What the task asks: Return every line of the material below unchanged and in its original order.

(Entries on locating words and elements)
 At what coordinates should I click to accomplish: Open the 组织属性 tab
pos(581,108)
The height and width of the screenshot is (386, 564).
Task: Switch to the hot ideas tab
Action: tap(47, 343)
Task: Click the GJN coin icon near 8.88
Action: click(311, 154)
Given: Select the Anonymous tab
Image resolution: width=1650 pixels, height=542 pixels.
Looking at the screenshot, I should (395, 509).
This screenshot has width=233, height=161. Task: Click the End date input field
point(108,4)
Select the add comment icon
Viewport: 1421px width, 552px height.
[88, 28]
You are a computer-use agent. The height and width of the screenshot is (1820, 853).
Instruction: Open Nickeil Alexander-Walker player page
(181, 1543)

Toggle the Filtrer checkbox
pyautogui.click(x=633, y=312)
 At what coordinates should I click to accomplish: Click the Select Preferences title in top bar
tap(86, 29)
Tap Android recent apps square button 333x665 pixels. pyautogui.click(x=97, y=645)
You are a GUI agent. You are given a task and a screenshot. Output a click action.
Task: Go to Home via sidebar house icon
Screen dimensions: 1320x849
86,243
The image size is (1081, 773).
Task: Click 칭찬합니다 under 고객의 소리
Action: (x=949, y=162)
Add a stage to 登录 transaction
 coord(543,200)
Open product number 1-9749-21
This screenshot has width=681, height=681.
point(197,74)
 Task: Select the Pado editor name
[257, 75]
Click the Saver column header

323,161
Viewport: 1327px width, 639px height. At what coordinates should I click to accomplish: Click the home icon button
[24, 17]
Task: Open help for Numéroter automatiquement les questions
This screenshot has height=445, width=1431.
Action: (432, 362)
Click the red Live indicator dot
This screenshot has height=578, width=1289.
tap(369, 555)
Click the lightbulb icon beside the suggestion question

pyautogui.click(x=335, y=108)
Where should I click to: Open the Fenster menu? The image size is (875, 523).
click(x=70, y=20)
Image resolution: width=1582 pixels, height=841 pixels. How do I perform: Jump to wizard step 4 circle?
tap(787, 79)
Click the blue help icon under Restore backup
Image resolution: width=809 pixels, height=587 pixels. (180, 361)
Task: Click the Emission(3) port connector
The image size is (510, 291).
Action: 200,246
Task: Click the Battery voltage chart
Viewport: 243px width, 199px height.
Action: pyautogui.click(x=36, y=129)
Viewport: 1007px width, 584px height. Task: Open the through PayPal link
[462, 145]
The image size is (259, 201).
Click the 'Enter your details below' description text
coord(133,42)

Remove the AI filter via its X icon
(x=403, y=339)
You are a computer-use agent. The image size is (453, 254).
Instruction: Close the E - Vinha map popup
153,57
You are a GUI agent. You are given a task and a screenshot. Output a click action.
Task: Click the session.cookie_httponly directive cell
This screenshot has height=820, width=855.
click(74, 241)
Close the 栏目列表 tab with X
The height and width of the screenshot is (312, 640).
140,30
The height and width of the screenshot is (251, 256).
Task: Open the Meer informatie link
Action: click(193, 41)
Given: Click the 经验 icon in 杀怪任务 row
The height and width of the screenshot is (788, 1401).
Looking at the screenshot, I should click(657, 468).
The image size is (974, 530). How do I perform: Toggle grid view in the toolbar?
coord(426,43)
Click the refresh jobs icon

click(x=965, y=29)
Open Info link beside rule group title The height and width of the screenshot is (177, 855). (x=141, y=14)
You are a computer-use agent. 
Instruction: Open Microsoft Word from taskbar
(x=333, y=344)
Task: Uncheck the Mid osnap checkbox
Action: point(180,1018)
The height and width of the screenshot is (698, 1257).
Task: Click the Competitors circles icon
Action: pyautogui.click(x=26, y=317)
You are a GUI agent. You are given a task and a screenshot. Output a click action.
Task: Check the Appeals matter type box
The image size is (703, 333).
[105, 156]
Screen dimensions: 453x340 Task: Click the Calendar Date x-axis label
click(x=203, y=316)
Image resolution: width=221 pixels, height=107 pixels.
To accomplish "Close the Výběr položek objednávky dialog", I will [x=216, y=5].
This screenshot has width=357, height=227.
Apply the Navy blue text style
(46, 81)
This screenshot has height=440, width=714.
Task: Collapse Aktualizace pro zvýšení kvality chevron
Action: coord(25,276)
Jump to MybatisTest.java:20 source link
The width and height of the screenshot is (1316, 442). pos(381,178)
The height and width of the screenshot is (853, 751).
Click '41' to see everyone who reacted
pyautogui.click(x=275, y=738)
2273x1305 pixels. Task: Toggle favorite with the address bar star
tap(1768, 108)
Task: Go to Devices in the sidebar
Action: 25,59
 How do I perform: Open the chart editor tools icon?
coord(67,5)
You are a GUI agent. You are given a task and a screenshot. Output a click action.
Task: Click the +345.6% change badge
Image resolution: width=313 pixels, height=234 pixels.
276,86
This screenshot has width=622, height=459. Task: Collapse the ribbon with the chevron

Exercise result:
 At what coordinates should I click to accomplish: Open the 组织属性 tab
pos(581,108)
The height and width of the screenshot is (386, 564).
Task: Switch to the hot ideas tab
Action: tap(47, 343)
Task: Click the GJN coin icon near 8.88
Action: click(311, 154)
Given: Select the Anonymous tab
Image resolution: width=1650 pixels, height=542 pixels.
Looking at the screenshot, I should (395, 509).
This screenshot has width=233, height=161. Task: Click the End date input field
point(108,4)
Select the add comment icon
Viewport: 1421px width, 552px height.
[88, 28]
You are a computer-use agent. The height and width of the screenshot is (1820, 853).
Instruction: Open Nickeil Alexander-Walker player page
(181, 1543)

Toggle the Filtrer checkbox
pyautogui.click(x=633, y=312)
 At what coordinates should I click to accomplish: Click the Select Preferences title in top bar
tap(86, 29)
Tap Android recent apps square button 333x665 pixels. pyautogui.click(x=97, y=645)
You are a GUI agent. You are given a task and a screenshot. Output a click action.
Task: Go to Home via sidebar house icon
Screen dimensions: 1320x849
86,243
The image size is (1081, 773).
Task: Click 칭찬합니다 under 고객의 소리
Action: (x=949, y=162)
Add a stage to 登录 transaction
 coord(543,200)
Open product number 1-9749-21
This screenshot has width=681, height=681.
point(197,74)
 Task: Select the Pado editor name
[257, 75]
Click the Saver column header

323,161
Viewport: 1327px width, 639px height. At what coordinates should I click to accomplish: Click the home icon button
[24, 17]
Task: Open help for Numéroter automatiquement les questions
This screenshot has height=445, width=1431.
Action: (432, 362)
Click the red Live indicator dot
This screenshot has height=578, width=1289.
tap(369, 555)
Click the lightbulb icon beside the suggestion question

pyautogui.click(x=335, y=108)
Where should I click to: Open the Fenster menu? The image size is (875, 523).
click(x=70, y=20)
Image resolution: width=1582 pixels, height=841 pixels. How do I perform: Jump to wizard step 4 circle?
tap(787, 79)
Click the blue help icon under Restore backup
Image resolution: width=809 pixels, height=587 pixels. (180, 361)
Task: Click the Emission(3) port connector
The image size is (510, 291).
Action: 200,246
Task: Click the Battery voltage chart
Viewport: 243px width, 199px height.
Action: pyautogui.click(x=36, y=129)
Viewport: 1007px width, 584px height. Task: Open the through PayPal link
[462, 145]
The image size is (259, 201).
Click the 'Enter your details below' description text
coord(133,42)

Remove the AI filter via its X icon
(x=403, y=339)
You are a computer-use agent. The image size is (453, 254).
Instruction: Close the E - Vinha map popup
153,57
You are a GUI agent. You are given a task and a screenshot. Output a click action.
Task: Click the session.cookie_httponly directive cell
This screenshot has height=820, width=855.
click(74, 241)
Close the 栏目列表 tab with X
The height and width of the screenshot is (312, 640).
140,30
The height and width of the screenshot is (251, 256).
Task: Open the Meer informatie link
Action: click(193, 41)
Given: Click the 经验 icon in 杀怪任务 row
The height and width of the screenshot is (788, 1401).
Looking at the screenshot, I should click(657, 468).
The image size is (974, 530). How do I perform: Toggle grid view in the toolbar?
coord(426,43)
Click the refresh jobs icon

click(x=965, y=29)
Open Info link beside rule group title The height and width of the screenshot is (177, 855). (x=141, y=14)
You are a computer-use agent. 
Instruction: Open Microsoft Word from taskbar
(x=333, y=344)
Task: Uncheck the Mid osnap checkbox
Action: point(180,1018)
The height and width of the screenshot is (698, 1257).
Task: Click the Competitors circles icon
Action: pyautogui.click(x=26, y=317)
You are a GUI agent. You are given a task and a screenshot. Output a click action.
Task: Check the Appeals matter type box
The image size is (703, 333).
[105, 156]
Screen dimensions: 453x340 Task: Click the Calendar Date x-axis label
click(x=203, y=316)
Image resolution: width=221 pixels, height=107 pixels.
To accomplish "Close the Výběr položek objednávky dialog", I will [x=216, y=5].
This screenshot has width=357, height=227.
Apply the Navy blue text style
(46, 81)
This screenshot has height=440, width=714.
Task: Collapse Aktualizace pro zvýšení kvality chevron
Action: coord(25,276)
Jump to MybatisTest.java:20 source link
The width and height of the screenshot is (1316, 442). pos(381,178)
The height and width of the screenshot is (853, 751).
Click '41' to see everyone who reacted
pyautogui.click(x=275, y=738)
2273x1305 pixels. Task: Toggle favorite with the address bar star
tap(1768, 108)
Task: Go to Devices in the sidebar
Action: 25,59
 How do I perform: Open the chart editor tools icon?
coord(67,5)
You are a GUI agent. You are given a task and a screenshot. Output a click action.
Task: Click the +345.6% change badge
Image resolution: width=313 pixels, height=234 pixels.
276,86
This screenshot has width=622, height=459. Task: Collapse the ribbon with the chevron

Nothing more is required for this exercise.